--- WORK TASK ---
Restate every record that follows, keeping it exact.

--- DATA FOR REVIEW ---

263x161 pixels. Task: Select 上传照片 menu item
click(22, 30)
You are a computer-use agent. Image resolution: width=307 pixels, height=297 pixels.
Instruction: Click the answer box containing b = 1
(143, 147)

--- PROBLEM SOLUTION ---
263x161 pixels. Task: Select 上传照片 menu item
click(22, 30)
You are a computer-use agent. Image resolution: width=307 pixels, height=297 pixels.
Instruction: Click the answer box containing b = 1
(143, 147)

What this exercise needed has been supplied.